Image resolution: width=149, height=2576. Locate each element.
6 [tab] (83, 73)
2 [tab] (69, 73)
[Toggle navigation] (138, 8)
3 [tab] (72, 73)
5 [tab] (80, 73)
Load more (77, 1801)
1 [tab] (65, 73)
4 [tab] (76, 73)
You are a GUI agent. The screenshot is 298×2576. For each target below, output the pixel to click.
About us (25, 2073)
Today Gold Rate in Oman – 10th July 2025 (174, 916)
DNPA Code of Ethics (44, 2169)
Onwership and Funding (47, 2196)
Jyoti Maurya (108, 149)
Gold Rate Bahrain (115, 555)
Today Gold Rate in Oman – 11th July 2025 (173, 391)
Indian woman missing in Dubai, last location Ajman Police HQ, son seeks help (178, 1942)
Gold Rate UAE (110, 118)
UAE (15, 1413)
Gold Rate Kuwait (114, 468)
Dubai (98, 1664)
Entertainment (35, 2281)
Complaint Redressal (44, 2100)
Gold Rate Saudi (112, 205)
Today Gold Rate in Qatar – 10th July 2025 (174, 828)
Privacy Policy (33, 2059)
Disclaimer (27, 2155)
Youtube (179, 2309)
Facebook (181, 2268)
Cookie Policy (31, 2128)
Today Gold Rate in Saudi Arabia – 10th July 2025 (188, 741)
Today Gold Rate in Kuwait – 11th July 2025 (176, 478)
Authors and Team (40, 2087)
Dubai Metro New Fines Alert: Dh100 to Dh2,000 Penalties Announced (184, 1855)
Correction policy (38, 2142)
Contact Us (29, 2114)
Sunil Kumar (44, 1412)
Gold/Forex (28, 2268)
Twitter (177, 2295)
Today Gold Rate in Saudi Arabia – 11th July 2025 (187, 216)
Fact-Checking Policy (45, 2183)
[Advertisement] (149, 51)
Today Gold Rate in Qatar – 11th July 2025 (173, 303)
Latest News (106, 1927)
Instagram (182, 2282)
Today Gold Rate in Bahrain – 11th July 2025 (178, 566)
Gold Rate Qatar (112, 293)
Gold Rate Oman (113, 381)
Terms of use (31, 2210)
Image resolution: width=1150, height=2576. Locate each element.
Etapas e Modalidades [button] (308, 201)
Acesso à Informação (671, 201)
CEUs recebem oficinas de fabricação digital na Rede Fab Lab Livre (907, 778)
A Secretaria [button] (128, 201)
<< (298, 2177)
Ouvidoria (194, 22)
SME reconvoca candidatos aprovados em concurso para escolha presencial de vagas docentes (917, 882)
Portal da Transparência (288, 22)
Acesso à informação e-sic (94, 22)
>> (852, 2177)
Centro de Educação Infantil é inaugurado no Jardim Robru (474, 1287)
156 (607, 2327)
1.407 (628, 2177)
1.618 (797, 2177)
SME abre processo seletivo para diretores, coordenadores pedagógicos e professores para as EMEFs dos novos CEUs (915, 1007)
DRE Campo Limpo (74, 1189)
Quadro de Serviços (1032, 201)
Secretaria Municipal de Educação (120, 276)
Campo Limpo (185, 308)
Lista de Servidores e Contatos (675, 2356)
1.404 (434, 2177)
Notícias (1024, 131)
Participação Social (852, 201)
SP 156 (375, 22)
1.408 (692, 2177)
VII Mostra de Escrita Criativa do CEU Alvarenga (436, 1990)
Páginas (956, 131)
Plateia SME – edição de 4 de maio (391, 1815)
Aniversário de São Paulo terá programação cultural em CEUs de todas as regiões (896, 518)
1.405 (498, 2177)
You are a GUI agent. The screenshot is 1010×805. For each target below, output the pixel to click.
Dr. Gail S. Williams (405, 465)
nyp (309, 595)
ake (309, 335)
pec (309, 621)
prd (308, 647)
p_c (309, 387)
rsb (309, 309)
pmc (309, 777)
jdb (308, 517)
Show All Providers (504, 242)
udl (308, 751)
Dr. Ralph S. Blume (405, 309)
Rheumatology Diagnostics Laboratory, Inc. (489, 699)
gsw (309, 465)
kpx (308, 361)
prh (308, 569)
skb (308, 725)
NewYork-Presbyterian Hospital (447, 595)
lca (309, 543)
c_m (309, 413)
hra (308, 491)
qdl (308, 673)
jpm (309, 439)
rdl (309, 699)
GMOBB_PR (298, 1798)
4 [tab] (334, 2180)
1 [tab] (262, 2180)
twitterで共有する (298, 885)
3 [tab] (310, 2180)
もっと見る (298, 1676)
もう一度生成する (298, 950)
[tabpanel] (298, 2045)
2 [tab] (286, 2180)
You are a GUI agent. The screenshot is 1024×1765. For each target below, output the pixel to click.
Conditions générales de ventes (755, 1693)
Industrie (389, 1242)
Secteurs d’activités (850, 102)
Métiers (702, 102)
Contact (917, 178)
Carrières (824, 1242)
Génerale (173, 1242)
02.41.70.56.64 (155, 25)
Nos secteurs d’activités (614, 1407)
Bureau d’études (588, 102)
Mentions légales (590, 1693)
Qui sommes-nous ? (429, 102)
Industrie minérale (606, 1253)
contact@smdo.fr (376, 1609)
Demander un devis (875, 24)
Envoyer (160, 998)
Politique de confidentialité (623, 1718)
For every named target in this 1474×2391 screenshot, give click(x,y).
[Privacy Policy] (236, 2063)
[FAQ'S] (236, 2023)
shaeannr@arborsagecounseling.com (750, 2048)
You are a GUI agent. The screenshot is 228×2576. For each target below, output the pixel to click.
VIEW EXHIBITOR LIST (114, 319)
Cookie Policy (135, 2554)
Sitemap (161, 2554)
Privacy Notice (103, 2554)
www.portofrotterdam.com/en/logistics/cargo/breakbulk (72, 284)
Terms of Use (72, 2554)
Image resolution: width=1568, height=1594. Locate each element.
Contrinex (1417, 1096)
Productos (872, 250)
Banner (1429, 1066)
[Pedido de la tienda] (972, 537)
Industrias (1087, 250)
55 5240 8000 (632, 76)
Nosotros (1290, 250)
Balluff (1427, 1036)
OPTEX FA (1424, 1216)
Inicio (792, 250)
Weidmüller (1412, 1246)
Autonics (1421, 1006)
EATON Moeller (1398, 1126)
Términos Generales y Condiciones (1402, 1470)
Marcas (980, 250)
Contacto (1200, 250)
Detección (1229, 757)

----------------------------------------

• TASK DETAILS
Copy out all of the lines above again, substituting "Gold Price" for "Gold Rate" and keeping everything else the same.

• OUTPUT OF THE EXERCISE
Image resolution: width=149, height=2576. Locate each element.
6 [tab] (83, 73)
2 [tab] (69, 73)
[Toggle navigation] (138, 8)
3 [tab] (72, 73)
5 [tab] (80, 73)
Load more (77, 1801)
1 [tab] (65, 73)
4 [tab] (76, 73)
You are a GUI agent. The screenshot is 298×2576. For each target below, output the pixel to click.
About us (25, 2073)
Today Gold Price in Oman – 10th July 2025 (174, 916)
DNPA Code of Ethics (44, 2169)
Onwership and Funding (47, 2196)
Jyoti Maurya (108, 149)
Gold Price Bahrain (115, 555)
Today Gold Price in Oman – 11th July 2025 (173, 391)
Indian woman missing in Dubai, last location Ajman Police HQ, son seeks help (178, 1942)
Gold Price UAE (110, 118)
UAE (15, 1413)
Gold Price Kuwait (114, 468)
Dubai (98, 1664)
Entertainment (35, 2281)
Complaint Redressal (44, 2100)
Gold Price Saudi (112, 205)
Today Gold Price in Qatar – 10th July 2025 (174, 828)
Privacy Policy (33, 2059)
Disclaimer (27, 2155)
Youtube (179, 2309)
Facebook (181, 2268)
Cookie Policy (31, 2128)
Today Gold Price in Saudi Arabia – 10th July 2025 (188, 741)
Today Gold Price in Kuwait – 11th July 2025 (176, 478)
Authors and Team (40, 2087)
Dubai Metro New Fines Alert: Dh100 to Dh2,000 Penalties Announced (184, 1855)
Correction policy (38, 2142)
Contact Us (29, 2114)
Sunil Kumar (44, 1412)
Gold/Forex (28, 2268)
Twitter (177, 2295)
Today Gold Price in Saudi Arabia – 11th July 2025 (187, 216)
Fact-Checking Policy (45, 2183)
[Advertisement] (149, 51)
Today Gold Price in Qatar – 11th July 2025 (173, 303)
Latest News (106, 1927)
Instagram (182, 2282)
Today Gold Price in Bahrain – 11th July 2025 (178, 566)
Gold Price Qatar (112, 293)
Gold Price Oman (113, 381)
Terms of use (31, 2210)
Image resolution: width=1150, height=2576. Locate each element.
Etapas e Modalidades [button] (308, 201)
Acesso à Informação (671, 201)
CEUs recebem oficinas de fabricação digital na Rede Fab Lab Livre (907, 778)
A Secretaria [button] (128, 201)
<< (298, 2177)
Ouvidoria (194, 22)
SME reconvoca candidatos aprovados em concurso para escolha presencial de vagas docentes (917, 882)
Portal da Transparência (288, 22)
Acesso à informação e-sic (94, 22)
>> (852, 2177)
Centro de Educação Infantil é inaugurado no Jardim Robru (474, 1287)
156 (607, 2327)
1.407 (628, 2177)
1.618 (797, 2177)
SME abre processo seletivo para diretores, coordenadores pedagógicos e professores para as EMEFs dos novos CEUs (915, 1007)
DRE Campo Limpo (74, 1189)
Quadro de Serviços (1032, 201)
Secretaria Municipal de Educação (120, 276)
Campo Limpo (185, 308)
Lista de Servidores e Contatos (675, 2356)
1.404 (434, 2177)
Notícias (1024, 131)
Participação Social (852, 201)
SP 156 (375, 22)
1.408 (692, 2177)
VII Mostra de Escrita Criativa do CEU Alvarenga (436, 1990)
Páginas (956, 131)
Plateia SME – edição de 4 de maio (391, 1815)
Aniversário de São Paulo terá programação cultural em CEUs de todas as regiões (896, 518)
1.405 (498, 2177)
You are a GUI agent. The screenshot is 1010×805. For each target below, output the pixel to click.
Dr. Gail S. Williams (405, 465)
nyp (309, 595)
ake (309, 335)
pec (309, 621)
prd (308, 647)
p_c (309, 387)
rsb (309, 309)
pmc (309, 777)
jdb (308, 517)
Show All Providers (504, 242)
udl (308, 751)
Dr. Ralph S. Blume (405, 309)
Rheumatology Diagnostics Laboratory, Inc. (489, 699)
gsw (309, 465)
kpx (308, 361)
prh (308, 569)
skb (308, 725)
NewYork-Presbyterian Hospital (447, 595)
lca (309, 543)
c_m (309, 413)
hra (308, 491)
qdl (308, 673)
jpm (309, 439)
rdl (309, 699)
GMOBB_PR (298, 1798)
4 [tab] (334, 2180)
1 [tab] (262, 2180)
twitterで共有する (298, 885)
3 [tab] (310, 2180)
もっと見る (298, 1676)
もう一度生成する (298, 950)
[tabpanel] (298, 2045)
2 [tab] (286, 2180)
You are a GUI agent. The screenshot is 1024×1765. For each target below, output the pixel to click.
Conditions générales de ventes (755, 1693)
Industrie (389, 1242)
Secteurs d’activités (850, 102)
Métiers (702, 102)
Contact (917, 178)
Carrières (824, 1242)
Génerale (173, 1242)
02.41.70.56.64 (155, 25)
Nos secteurs d’activités (614, 1407)
Bureau d’études (588, 102)
Mentions légales (590, 1693)
Qui sommes-nous ? (429, 102)
Industrie minérale (606, 1253)
contact@smdo.fr (376, 1609)
Demander un devis (875, 24)
Envoyer (160, 998)
Politique de confidentialité (623, 1718)
For every named target in this 1474×2391 screenshot, give click(x,y).
[Privacy Policy] (236, 2063)
[FAQ'S] (236, 2023)
shaeannr@arborsagecounseling.com (750, 2048)
You are a GUI agent. The screenshot is 228×2576. For each target below, output the pixel to click.
VIEW EXHIBITOR LIST (114, 319)
Cookie Policy (135, 2554)
Sitemap (161, 2554)
Privacy Notice (103, 2554)
www.portofrotterdam.com/en/logistics/cargo/breakbulk (72, 284)
Terms of Use (72, 2554)
Image resolution: width=1568, height=1594. Locate each element.
Contrinex (1417, 1096)
Productos (872, 250)
Banner (1429, 1066)
[Pedido de la tienda] (972, 537)
Industrias (1087, 250)
55 5240 8000 (632, 76)
Nosotros (1290, 250)
Balluff (1427, 1036)
OPTEX FA (1424, 1216)
Inicio (792, 250)
Weidmüller (1412, 1246)
Autonics (1421, 1006)
EATON Moeller (1398, 1126)
Términos Generales y Condiciones (1402, 1470)
Marcas (980, 250)
Contacto (1200, 250)
Detección (1229, 757)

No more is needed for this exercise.